Colonel Maunsel White’s Hygenic Peppers

One of the most useful vegetables in hygiene is red pepper. Especially in warm countries has it been considered invaluable as a stimulant and auxilary in digestion. Among the French and Spanish races it is used in the largest quantities, and they invariably enjoy most excellent health.

Of late, particularly since the cholera visited our State, our planters have begun to discover the advantages of this vegetable, and mingle large quantities of it with the food of their negroes.

Considerable attention has been drawn to the selection and cultivation of the best kinds of pepper. Among those who have appreciated the importance of this vegetable is that admirable planter and exceedingly practical gentleman, Col. Maunsel White, the proprietor of “Deer Range,” commonly known as the model sugar plantation. Col. White has introduced the celebrated tobasco red pepper, the very strongest of all peppers, of which he has cultivated a large quantity with the view of supplying his neighbors, and diffusing it through the State.

The tobasco pepper yields a small red pod less than an inch in length, and longitudinal shape. It is exceedingly hot, and a small quantity of it is sufficient to season a large dish of any food. Owing to its oleaginous character, Col. White found it impossible to preserve it by drying; but by pouring strong vinegar on it after boiling, he has made a sauce or pepper decoction of it, which possesses in a most concentrated form, all the qualities of the vegetable. A single drop of the sauce will flavor a whole plate of soup or other food.
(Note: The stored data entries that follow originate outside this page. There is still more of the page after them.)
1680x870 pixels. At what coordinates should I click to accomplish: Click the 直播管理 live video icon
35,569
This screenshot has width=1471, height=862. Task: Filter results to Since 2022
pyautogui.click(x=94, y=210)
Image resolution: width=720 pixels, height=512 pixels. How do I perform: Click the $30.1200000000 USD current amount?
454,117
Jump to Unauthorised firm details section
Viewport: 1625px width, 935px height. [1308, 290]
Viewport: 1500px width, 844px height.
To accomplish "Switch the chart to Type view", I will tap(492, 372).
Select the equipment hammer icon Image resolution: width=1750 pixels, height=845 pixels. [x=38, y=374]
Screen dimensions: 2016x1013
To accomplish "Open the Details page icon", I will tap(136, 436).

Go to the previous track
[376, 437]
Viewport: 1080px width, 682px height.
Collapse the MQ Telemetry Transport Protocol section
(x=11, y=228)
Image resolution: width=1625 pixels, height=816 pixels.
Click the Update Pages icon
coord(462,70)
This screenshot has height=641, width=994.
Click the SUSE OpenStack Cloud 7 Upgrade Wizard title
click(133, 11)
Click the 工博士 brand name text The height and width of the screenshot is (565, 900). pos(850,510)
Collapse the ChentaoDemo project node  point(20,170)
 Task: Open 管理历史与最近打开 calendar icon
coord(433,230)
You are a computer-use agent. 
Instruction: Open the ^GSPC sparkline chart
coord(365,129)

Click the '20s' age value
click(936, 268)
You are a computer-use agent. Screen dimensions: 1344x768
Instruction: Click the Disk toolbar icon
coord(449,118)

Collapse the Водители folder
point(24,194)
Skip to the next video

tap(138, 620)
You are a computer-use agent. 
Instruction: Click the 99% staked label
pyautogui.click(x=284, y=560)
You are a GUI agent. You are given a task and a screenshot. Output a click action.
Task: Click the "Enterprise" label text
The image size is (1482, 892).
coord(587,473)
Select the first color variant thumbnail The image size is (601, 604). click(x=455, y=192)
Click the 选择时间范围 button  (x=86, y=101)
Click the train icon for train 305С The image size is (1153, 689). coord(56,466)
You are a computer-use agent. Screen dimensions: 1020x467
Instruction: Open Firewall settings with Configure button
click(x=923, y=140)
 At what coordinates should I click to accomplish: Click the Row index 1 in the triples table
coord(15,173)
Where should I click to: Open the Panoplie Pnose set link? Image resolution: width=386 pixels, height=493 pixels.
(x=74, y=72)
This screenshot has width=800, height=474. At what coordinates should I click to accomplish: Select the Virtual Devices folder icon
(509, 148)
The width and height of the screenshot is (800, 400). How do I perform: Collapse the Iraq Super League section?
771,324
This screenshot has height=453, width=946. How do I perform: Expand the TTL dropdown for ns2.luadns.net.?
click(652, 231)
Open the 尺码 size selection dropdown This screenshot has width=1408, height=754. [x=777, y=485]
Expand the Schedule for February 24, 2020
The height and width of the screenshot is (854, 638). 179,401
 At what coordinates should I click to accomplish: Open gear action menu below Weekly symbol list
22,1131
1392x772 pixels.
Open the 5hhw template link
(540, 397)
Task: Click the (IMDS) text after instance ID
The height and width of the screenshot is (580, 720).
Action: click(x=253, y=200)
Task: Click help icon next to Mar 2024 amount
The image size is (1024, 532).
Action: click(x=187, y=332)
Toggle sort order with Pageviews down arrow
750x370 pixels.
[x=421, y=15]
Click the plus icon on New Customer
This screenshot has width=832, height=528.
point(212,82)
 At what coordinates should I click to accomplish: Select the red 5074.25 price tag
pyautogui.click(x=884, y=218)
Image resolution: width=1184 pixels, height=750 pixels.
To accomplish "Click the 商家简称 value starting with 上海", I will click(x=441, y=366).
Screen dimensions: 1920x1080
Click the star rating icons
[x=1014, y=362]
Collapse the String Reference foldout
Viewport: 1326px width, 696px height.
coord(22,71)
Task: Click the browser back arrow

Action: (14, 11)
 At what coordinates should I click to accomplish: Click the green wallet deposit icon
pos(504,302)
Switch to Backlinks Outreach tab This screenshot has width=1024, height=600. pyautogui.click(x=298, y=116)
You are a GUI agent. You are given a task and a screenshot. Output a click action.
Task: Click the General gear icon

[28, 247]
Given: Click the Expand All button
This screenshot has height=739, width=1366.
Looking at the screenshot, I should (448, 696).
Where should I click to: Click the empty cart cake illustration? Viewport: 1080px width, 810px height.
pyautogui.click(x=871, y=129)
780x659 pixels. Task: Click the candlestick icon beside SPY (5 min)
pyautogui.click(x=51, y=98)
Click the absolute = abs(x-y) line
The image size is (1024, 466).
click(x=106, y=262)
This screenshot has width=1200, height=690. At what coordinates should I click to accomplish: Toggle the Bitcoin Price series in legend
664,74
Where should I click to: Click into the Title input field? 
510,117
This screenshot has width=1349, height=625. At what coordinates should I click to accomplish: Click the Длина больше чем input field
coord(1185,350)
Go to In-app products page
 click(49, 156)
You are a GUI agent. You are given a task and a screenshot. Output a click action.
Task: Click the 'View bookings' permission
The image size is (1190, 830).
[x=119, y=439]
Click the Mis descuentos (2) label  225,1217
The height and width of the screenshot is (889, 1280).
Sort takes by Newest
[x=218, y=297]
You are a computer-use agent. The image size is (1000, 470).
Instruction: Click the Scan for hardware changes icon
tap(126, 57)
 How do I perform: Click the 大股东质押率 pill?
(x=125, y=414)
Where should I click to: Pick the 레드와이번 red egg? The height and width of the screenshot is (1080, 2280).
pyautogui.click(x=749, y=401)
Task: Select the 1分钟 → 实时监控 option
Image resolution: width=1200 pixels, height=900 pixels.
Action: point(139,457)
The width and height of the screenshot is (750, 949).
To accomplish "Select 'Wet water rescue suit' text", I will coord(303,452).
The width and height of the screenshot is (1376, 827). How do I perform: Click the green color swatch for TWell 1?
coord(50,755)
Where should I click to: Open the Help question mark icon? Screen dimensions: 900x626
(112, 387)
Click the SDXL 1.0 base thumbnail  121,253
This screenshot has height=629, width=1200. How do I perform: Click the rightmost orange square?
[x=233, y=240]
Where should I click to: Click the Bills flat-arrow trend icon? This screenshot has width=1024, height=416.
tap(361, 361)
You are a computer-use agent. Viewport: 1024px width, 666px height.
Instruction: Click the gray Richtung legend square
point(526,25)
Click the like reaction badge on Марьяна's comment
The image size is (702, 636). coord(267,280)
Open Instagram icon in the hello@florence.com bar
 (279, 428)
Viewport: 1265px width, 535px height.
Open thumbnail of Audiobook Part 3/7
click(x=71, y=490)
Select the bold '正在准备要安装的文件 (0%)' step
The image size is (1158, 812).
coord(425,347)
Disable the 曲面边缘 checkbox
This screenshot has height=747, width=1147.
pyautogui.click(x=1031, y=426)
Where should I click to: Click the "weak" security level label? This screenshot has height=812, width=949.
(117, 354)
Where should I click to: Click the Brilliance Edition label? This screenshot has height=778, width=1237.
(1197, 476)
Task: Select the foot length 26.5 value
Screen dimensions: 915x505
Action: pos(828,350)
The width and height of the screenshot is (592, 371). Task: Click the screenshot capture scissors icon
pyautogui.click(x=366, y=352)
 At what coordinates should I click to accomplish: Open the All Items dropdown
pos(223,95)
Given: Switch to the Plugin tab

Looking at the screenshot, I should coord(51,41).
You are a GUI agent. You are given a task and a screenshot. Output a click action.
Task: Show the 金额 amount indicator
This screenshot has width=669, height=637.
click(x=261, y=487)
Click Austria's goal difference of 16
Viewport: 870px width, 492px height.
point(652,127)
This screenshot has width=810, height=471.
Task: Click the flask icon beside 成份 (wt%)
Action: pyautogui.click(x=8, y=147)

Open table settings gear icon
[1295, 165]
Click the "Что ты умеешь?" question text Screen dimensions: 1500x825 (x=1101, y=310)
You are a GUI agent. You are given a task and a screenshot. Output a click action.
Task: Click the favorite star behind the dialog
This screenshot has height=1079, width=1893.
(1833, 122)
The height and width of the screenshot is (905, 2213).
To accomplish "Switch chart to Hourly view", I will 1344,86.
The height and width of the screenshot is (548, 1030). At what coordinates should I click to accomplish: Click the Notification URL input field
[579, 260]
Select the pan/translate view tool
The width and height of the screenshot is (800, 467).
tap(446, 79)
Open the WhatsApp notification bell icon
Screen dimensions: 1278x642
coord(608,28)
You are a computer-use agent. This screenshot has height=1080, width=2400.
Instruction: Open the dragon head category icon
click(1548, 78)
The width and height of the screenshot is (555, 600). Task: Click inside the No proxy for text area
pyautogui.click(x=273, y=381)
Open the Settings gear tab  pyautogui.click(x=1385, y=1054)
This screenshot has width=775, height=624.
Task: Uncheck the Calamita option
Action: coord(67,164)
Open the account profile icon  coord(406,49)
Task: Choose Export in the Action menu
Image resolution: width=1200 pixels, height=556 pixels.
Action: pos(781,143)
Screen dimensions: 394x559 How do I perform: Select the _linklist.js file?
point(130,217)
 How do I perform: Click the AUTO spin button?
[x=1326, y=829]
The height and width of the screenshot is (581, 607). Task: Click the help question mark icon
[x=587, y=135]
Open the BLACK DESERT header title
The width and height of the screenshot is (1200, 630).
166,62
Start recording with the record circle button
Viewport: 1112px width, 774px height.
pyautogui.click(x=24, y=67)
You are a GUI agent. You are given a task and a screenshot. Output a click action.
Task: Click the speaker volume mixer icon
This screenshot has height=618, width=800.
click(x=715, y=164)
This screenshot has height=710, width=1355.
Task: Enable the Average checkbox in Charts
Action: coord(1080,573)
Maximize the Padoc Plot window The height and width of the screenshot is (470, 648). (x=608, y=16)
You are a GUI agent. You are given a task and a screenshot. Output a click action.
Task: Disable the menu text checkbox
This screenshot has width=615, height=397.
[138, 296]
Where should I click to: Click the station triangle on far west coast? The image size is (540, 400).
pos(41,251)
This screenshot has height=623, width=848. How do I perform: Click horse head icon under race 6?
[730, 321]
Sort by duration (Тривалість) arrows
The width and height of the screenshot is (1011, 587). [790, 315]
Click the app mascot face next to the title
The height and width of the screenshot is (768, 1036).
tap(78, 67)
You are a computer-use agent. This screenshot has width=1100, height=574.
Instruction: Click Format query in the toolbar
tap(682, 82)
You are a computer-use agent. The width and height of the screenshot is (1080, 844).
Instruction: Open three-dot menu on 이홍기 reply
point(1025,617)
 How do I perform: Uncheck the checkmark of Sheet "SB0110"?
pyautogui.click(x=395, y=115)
The use of decoction like this, particularly in preparing the food for laboring persons, would be found exceedingly beneficial in a relaxing climate like this. Col. White has not had a single case of cholera among his large gang of negroes since that disease appeared in the South. He attributes this to the free use of this valuable agent.

— New Orleans Daily Delta


Although White never marketed this pepper sauce, his heirs advertised it for sale beginning in 1864, a year after White’s death (as “Maunsel White’s Concentrated Essence of Tobasco [sic] Pepper”). The White family apparently ceased production of this sauce in the late nineteenth-century. (McIlhenny Company, maker of world-famous Tabasco brand pepper sauce, denies persistent claims that its founder, E. McIlhenny, obtained his peppers and pepper sauce recipe from Maunsel White.)